## REQUIREMENT
Each line that includes the word "agent" should be copied from the records.

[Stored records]

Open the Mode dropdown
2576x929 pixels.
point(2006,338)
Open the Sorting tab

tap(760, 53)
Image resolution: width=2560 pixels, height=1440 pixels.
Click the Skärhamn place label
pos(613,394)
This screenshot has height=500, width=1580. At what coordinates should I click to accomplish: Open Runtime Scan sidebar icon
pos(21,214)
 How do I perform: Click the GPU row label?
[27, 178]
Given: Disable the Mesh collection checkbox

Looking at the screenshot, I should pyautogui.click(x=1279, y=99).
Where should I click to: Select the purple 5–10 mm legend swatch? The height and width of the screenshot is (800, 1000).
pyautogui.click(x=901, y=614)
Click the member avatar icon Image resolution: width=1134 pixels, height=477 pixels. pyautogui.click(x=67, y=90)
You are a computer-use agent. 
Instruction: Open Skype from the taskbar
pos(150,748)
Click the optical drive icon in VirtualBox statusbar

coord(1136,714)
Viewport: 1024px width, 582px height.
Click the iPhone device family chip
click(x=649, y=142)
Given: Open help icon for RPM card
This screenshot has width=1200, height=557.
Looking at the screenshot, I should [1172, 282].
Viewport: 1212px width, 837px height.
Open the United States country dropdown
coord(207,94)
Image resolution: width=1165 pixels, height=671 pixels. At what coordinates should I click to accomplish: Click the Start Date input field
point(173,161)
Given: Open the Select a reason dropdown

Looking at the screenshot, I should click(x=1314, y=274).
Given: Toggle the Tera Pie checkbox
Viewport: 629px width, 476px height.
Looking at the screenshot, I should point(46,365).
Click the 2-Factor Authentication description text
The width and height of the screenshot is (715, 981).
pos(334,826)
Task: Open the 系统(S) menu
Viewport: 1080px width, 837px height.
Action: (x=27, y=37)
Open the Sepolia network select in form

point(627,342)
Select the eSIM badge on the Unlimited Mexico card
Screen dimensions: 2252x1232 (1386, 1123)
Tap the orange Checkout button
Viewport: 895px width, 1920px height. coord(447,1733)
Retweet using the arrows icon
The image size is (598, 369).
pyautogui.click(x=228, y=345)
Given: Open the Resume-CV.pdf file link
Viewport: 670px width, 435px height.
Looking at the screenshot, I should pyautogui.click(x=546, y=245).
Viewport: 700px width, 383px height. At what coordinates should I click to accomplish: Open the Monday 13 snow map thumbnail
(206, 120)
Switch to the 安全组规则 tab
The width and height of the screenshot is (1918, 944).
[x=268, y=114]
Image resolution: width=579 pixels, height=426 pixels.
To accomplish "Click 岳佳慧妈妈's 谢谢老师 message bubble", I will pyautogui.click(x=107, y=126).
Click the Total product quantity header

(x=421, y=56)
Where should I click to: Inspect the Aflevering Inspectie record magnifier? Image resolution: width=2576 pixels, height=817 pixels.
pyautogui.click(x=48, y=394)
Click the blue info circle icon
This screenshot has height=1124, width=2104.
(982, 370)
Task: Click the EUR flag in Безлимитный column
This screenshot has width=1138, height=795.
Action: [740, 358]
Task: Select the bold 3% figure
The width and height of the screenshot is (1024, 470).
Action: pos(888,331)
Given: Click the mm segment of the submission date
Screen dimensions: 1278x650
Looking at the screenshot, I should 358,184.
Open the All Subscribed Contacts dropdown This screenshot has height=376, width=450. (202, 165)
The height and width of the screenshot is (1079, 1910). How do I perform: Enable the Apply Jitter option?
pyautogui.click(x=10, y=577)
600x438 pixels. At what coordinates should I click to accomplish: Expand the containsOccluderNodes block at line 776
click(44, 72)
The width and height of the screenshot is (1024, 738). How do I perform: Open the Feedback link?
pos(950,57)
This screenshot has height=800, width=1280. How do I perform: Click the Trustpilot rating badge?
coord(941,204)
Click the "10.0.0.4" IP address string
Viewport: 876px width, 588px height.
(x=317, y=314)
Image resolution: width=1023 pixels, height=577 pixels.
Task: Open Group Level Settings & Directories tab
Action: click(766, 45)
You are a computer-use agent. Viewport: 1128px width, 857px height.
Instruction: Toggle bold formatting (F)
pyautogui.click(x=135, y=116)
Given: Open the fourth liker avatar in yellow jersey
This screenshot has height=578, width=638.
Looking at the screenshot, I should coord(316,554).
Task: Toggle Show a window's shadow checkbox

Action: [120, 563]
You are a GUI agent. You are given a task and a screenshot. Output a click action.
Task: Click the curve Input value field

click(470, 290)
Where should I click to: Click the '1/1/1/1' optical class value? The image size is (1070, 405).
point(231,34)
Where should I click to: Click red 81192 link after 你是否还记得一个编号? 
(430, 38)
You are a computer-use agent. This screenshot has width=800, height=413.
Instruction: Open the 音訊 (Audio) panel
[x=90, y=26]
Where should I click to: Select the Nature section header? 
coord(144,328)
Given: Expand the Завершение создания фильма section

## RESPONSE TO THE EXERCISE
You are a computer-use agent. 
You are a computer-use agent. Viewport: 1128px width, 857px height.
You are a GUI agent. You are given a task and a screenshot. Output a click action.
You are a computer-use agent. This screenshot has width=800, height=413.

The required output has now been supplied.